ASML hebt die Jahresprognose zum zweiten Mal in Folge an. Die Kunden bestellen schneller, als der niederländische Lithografie-Riese liefern kann. Der Markt reagiert prompt: Die Aktie schließt am Mittwoch 3,95 Prozent höher.

Der Kurs von 1.580,80 Euro bestätigt einen Trend, der schon länger läuft. ASML ist damit Europas wertvollster börsennotierter Konzern. Seit Jahresbeginn steht ein Plus von knapp 60 Prozent, auf Zwölfmonatssicht hat sich der Kurs mehr als verdoppelt.

Kundenaufträge treiben die neue Prognose

ASML rechnet jetzt mit einem Jahresumsatz zwischen 43 und 45 Milliarden Euro. Die alte Spanne lag bei 36 bis 40 Milliarden Euro. Auch die Bruttomarge steigt in der Prognose: von zuvor 51 bis 53 Prozent auf jetzt 54 bis 56 Prozent.

CEO Christophe Fouquet nennt den Grund direkt: Die Kunden würden ihre Kapazitätspläne weiter beschleunigen. Das schlage sich in konkreten Bestellungen über das gesamte Produktportfolio nieder. ASML gewinne dadurch deutlich mehr Sichtbarkeit auf die langfristige Nachfrage.

Für das dritte Quartal peilt ASML einen Umsatz zwischen 11 und 12 Milliarden Euro an. Das liegt klar über der Analystenschätzung von rund 10,37 Milliarden Euro. Die Bruttomarge soll in diesem Zeitraum zwischen 55 und 57 Prozent liegen.

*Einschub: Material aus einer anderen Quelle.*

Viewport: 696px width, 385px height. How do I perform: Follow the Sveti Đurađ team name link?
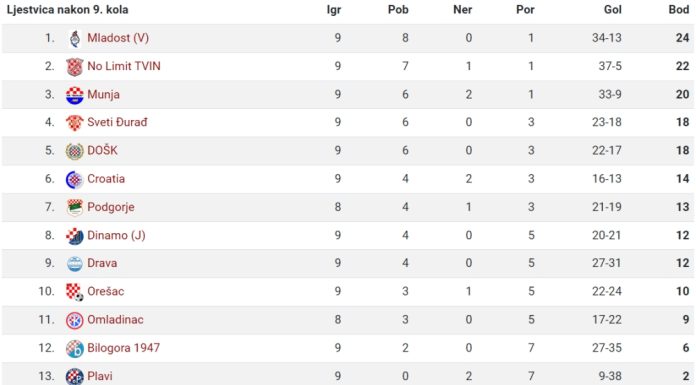pos(117,122)
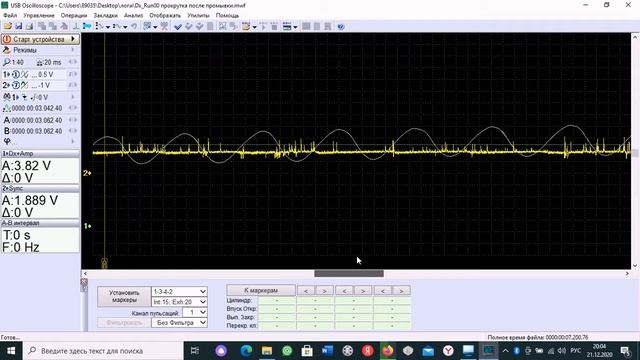Open help with the question mark icon
640x360 pixels.
[x=341, y=27]
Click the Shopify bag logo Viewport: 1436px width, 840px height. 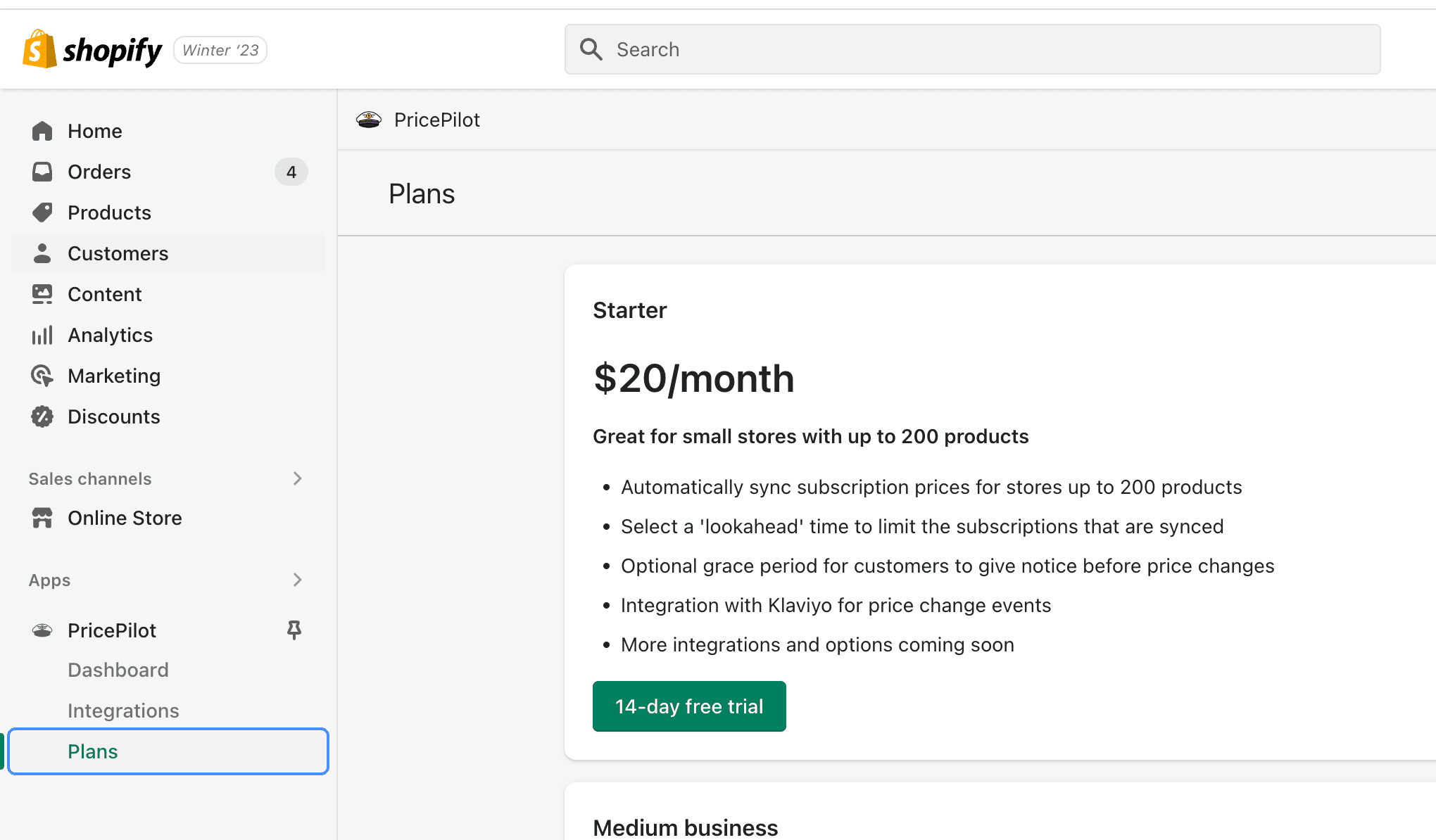(x=39, y=49)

Um die Nachfrage zu bedienen, baut ASML seine Fertigungskapazität aus. Bei Low-NA-EUV- und DUV-Immersionssystemen plant der Konzern für 2027 ein Plus von etwa 30 Prozent. Eine weitere Kapazitätserweiterung für 2028 prüft das Management bereits.

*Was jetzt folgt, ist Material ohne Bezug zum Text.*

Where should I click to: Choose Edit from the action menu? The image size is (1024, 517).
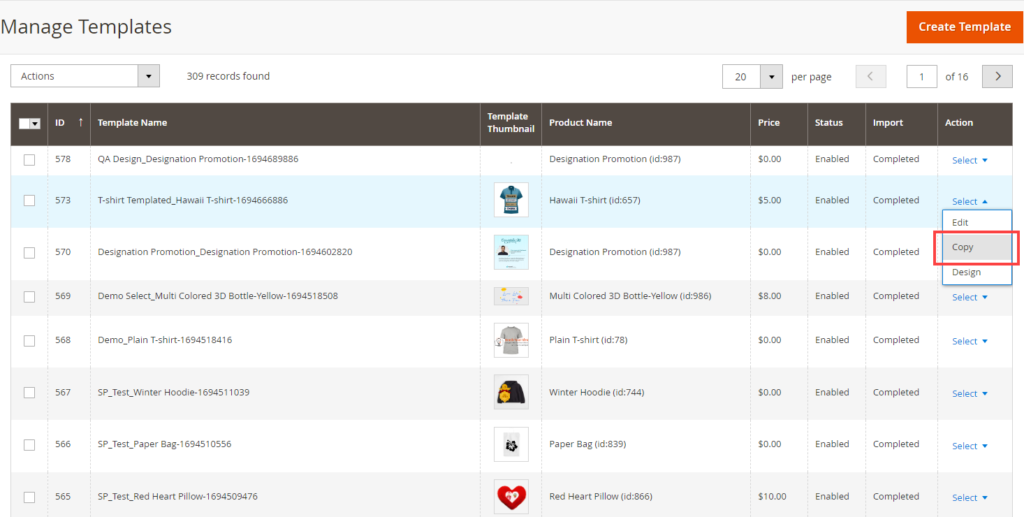pyautogui.click(x=960, y=222)
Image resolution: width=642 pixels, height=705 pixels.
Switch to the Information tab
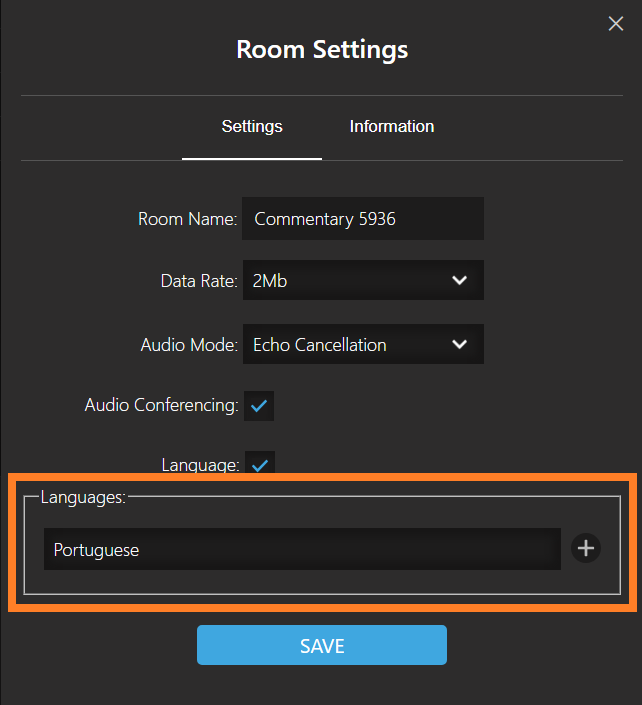(x=392, y=126)
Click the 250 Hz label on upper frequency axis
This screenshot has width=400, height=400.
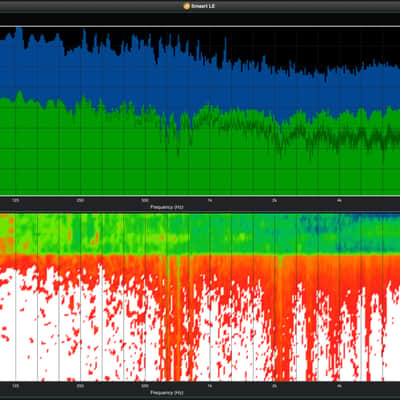80,200
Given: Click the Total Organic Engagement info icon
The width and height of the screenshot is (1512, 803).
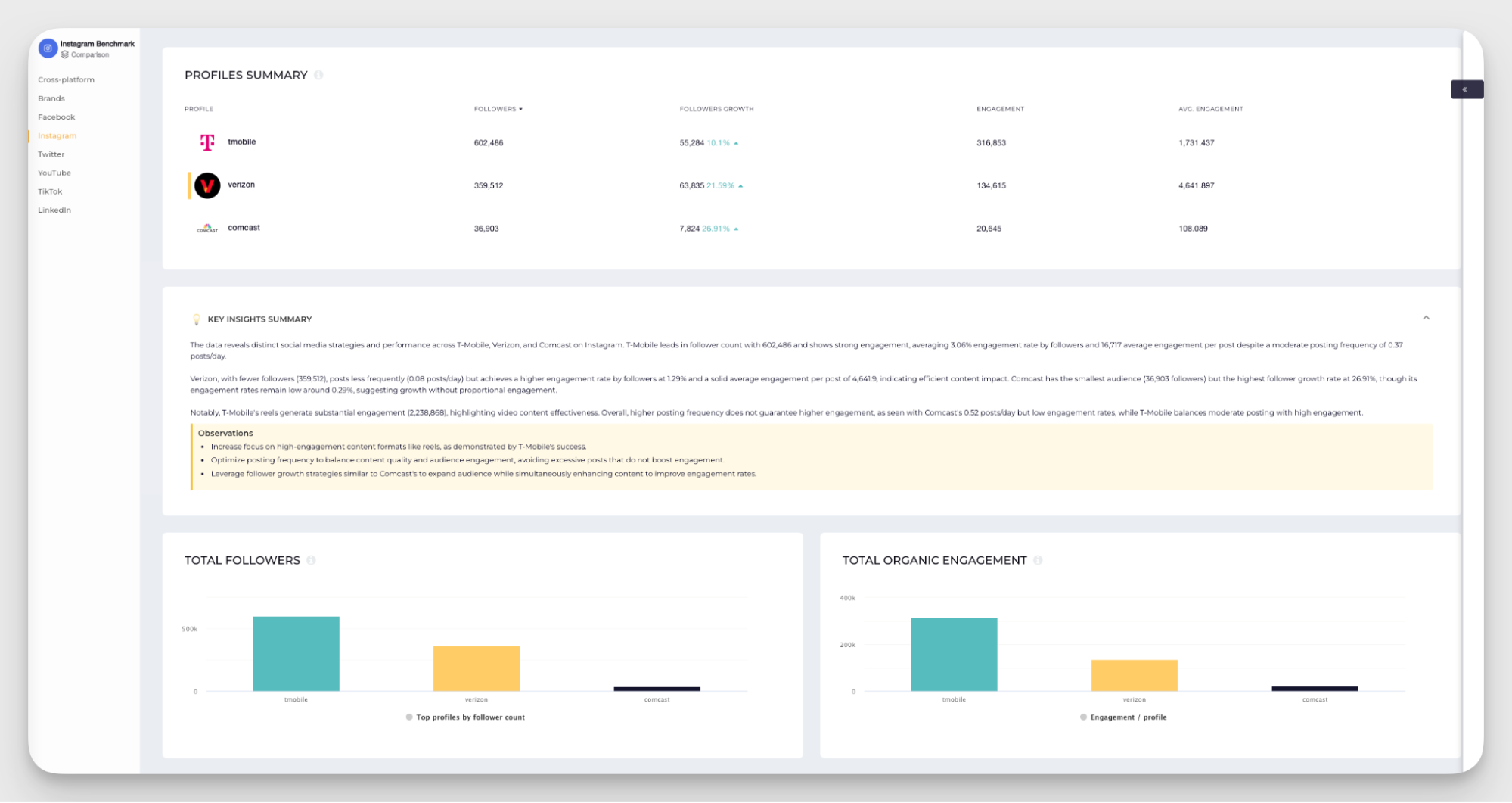Looking at the screenshot, I should [x=1038, y=560].
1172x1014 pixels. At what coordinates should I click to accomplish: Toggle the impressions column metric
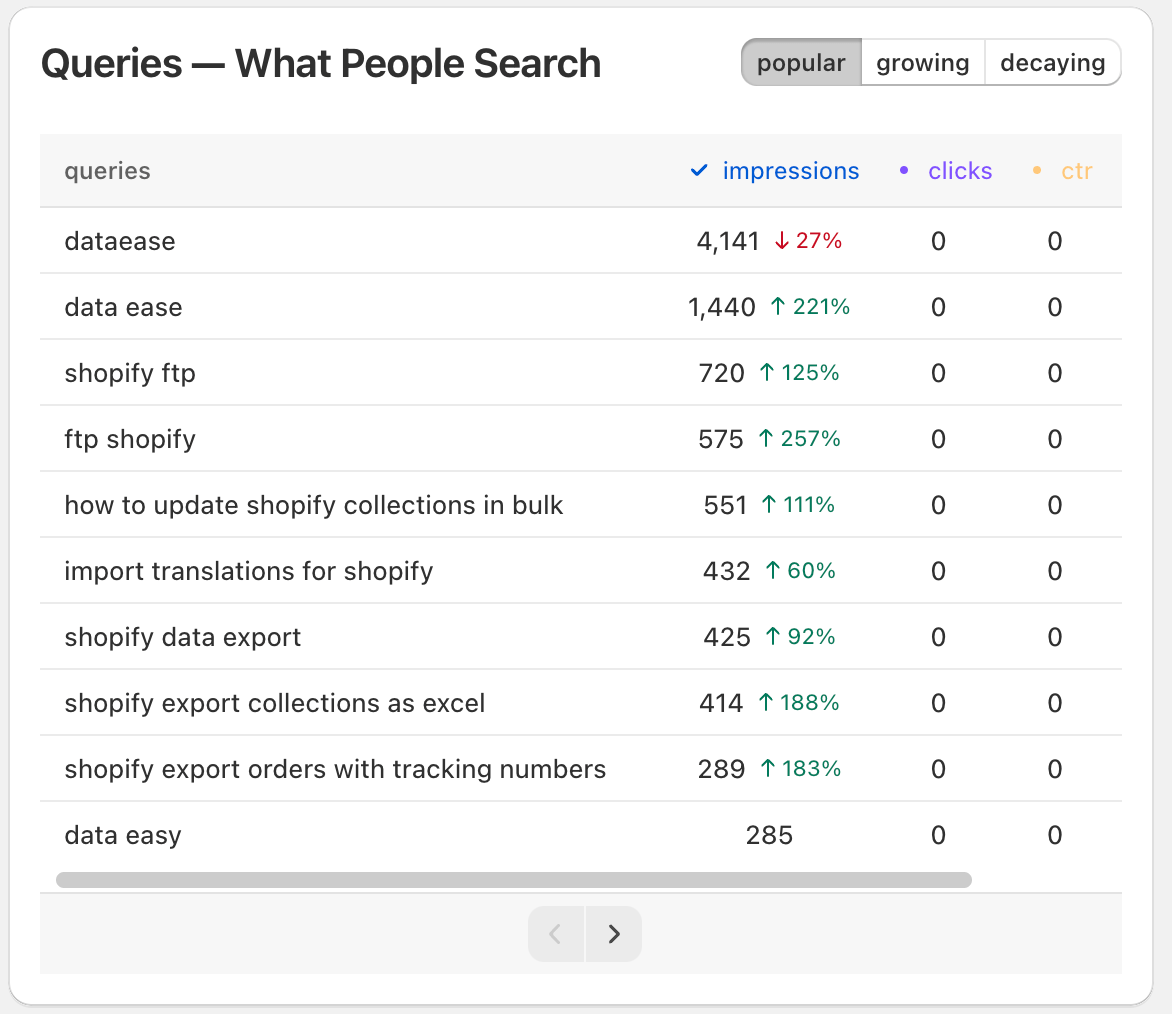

Banken erhöhen reihenweise die Kursziele

Die Zahlen lösen eine Welle an Analystenreaktionen aus. Goldman Sachs, J.P. Morgan, Oddo BHF und Barclays bestätigen ihre Kaufempfehlungen. Jefferies bleibt vorsichtiger bei einem neutralen Rating. Wells Fargo hebt das Kursziel deutlich an: von 1.750 auf 2.200 Dollar, bei weiterhin positiver Einstufung.

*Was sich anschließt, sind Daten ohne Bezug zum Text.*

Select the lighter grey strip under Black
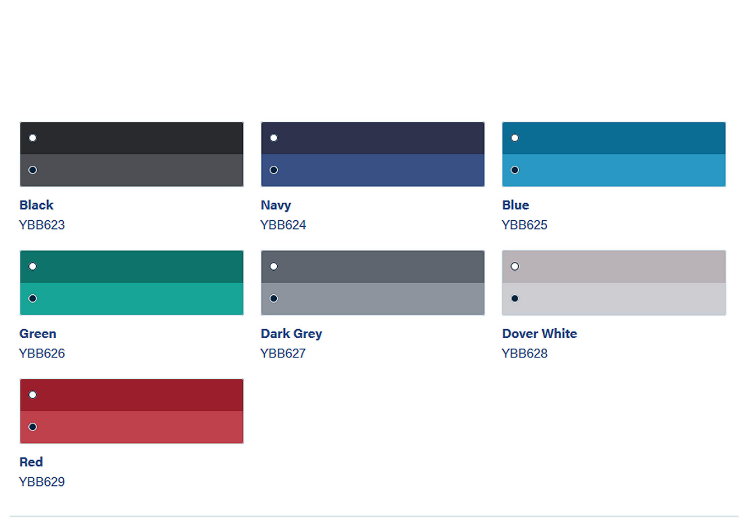 point(131,170)
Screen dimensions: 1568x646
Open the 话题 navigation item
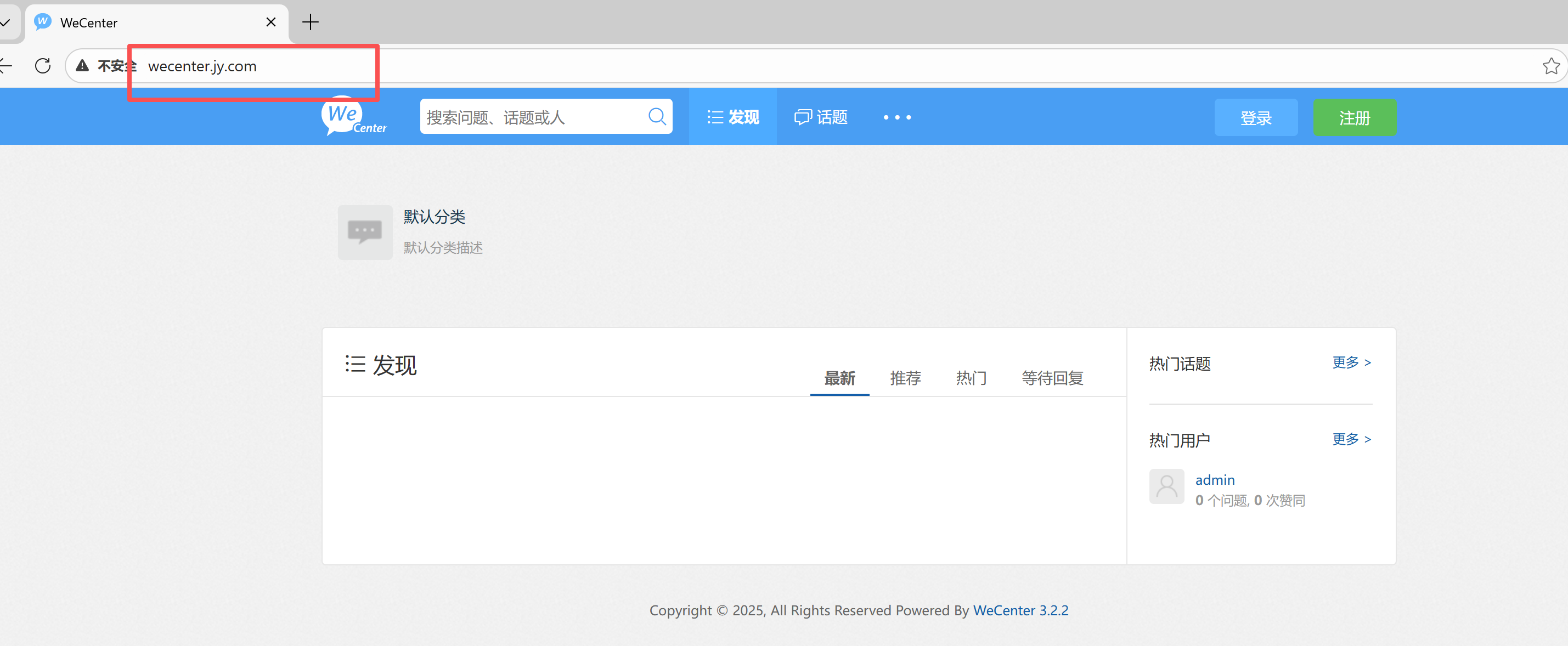click(x=821, y=117)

Nicht jeder Beobachter sieht in der Rally noch viel Luft nach oben. Morningstar verweist auf die inzwischen anspruchsvolle Bewertung der Aktie. Selbst nach dem starken Quartal bleibe ASML ein teures Papier – auch wenn die aktualisierten langfristigen Prognosen die geplanten Kapazitätsausbauten für 2027 und 2028 bereits einpreisen.

China bleibt ein Unsicherheitsfaktor

Ein Thema begleitet die Wachstumsgeschichte weiterhin: die Abhängigkeit von China. Für 2026 erwartet ASML, dass chinesische Kunden rund 20 Prozent des Umsatzes ausmachen. Das ist ein niedrigerer Anteil als in früheren Jahren, absolut gesehen wächst der China-Umsatz aber weiter mit dem Gesamtgeschäft.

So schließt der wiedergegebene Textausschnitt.